- Born: 30 April 1948 (age 77) Singapore
- Education: Gan Eng Seng Secondary School Teacher's Training College
- Known for: Abstract art
- Awards: 1981: Consolation Prize, Innovation in Art, SIA/Ministry of Culture, Singapore 1984/89" Highly Commended UOB Painting of the Year Exhibition 1984/85: Commended in Australian Art Award, Singapore 1984/87/88: Distinction in Art Creation Award, NAFA Alumni, Singapore 1987: Tan Tze Chor Art Award, Singapore Art Society 1990: Merit Award, IBM Award, Singapore 1995: Singapore International Foundation (SIF) Overseas Arts Sponsorship Award National Arts Council (NAC) Travel Grant, Singapore.

= Poh Siew Wah =

Singaporean artist (born 1948)

Both the abstract and the realistic works speak the language of rhythm and movement. When a person moves, say, by running across a soccer field, he leaves a trace of a line. This sense of movement starts in the brush strokes that draws the eye into the abstract work so that the lines and shapes extend from the realistic to the abstract and back again; creating a fluid, flowing movements that have a sense of harmony.

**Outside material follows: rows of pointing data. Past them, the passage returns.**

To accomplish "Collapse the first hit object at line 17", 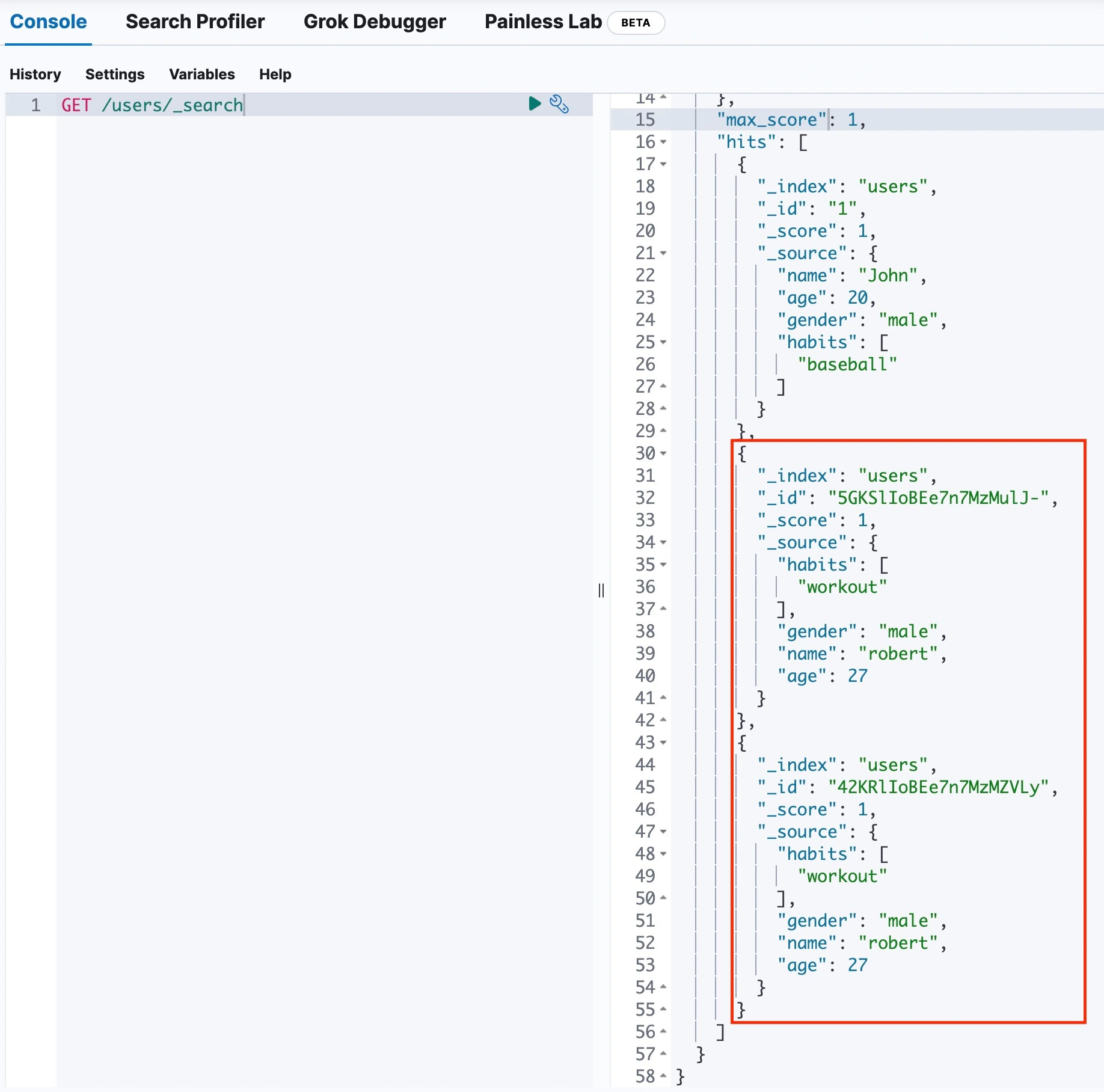I will (x=663, y=165).
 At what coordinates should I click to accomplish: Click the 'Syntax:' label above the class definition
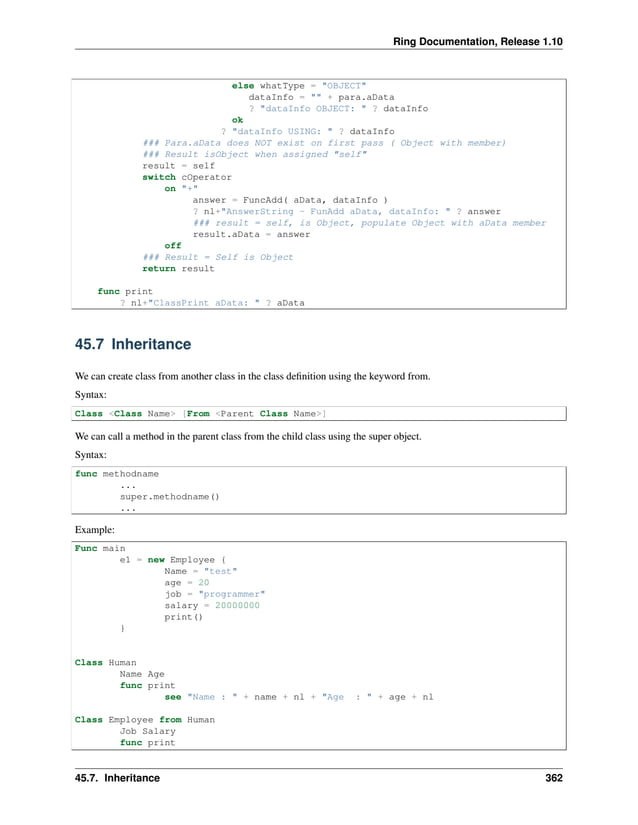(x=93, y=395)
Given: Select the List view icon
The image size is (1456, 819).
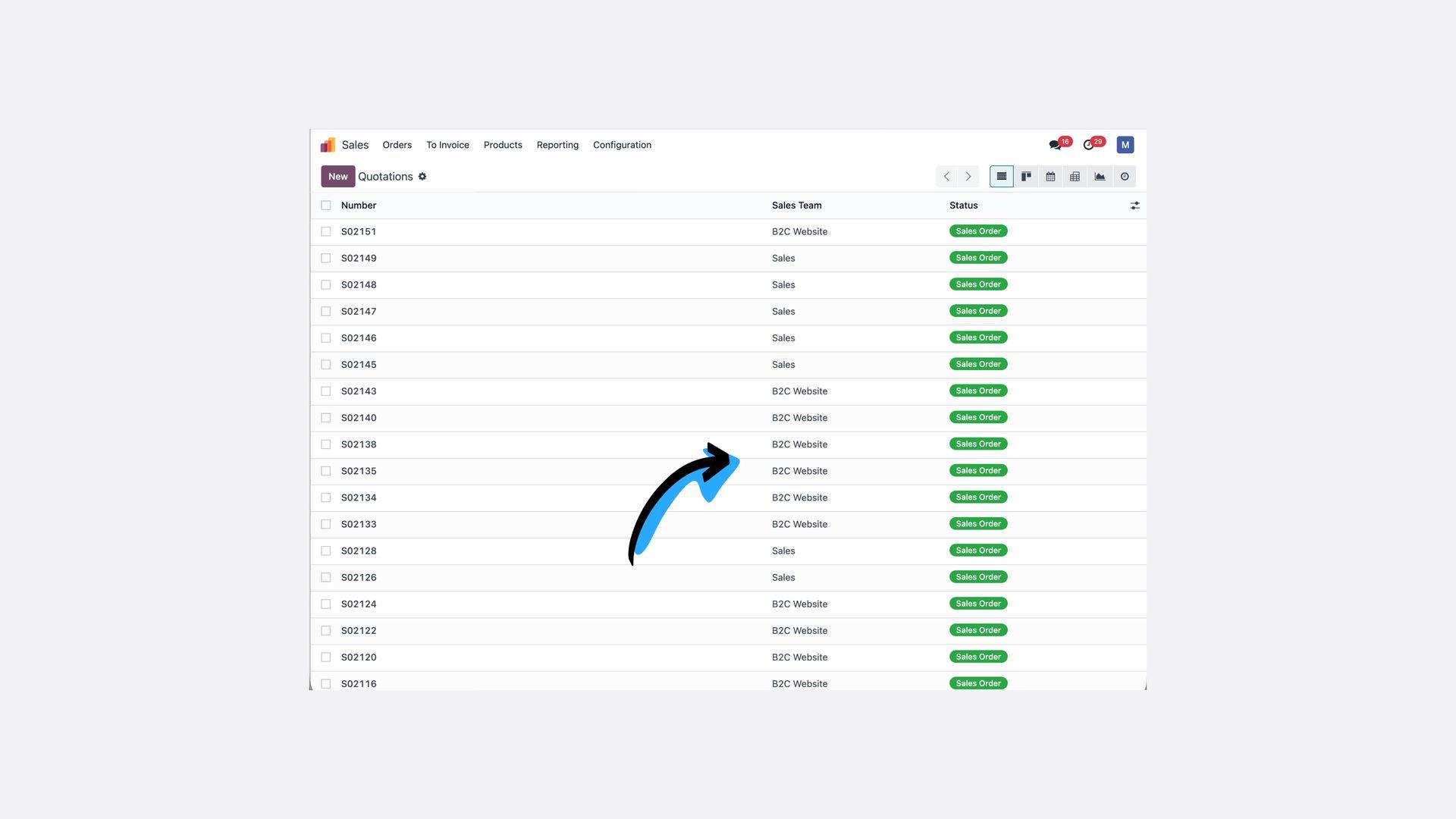Looking at the screenshot, I should (1001, 177).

Poh Siew Wah is a Singaporean artist known for his powerful abstract expressionistic styled paintings themed to Singapore and Southeast Asian landscapes. His Rhythmic Exuberance series of paintings also form the main theme for the interiors of the Farrer Park MRT station.

Born in Singapore, Poh first received his art education in Gan Eng Seng Secondary School where he was taught by his teachers, artist S. Namasivayam and Yeong Ah Soo, both encouraging the young Poh to experiment with various art mediums. In 1967, Poh entered the Teacher's Training College, majoring in art education. Even then, this earnestness to experiment in his art-making followed him through College, which opened up his mind to newer techniques and ideas in art. Poh graduated from the college in 1970 and taught art with various schools in Singapore.

Poh is a self-taught artist and inspired by works of the Impressionists and Cubism, which led him to develop his unique style exploring ideas about nature. His major influence came from the works by Spanish artist Antoni Tàpies and helped to embark Poh's personal journey into abstract art and free-form expression works of art in ink.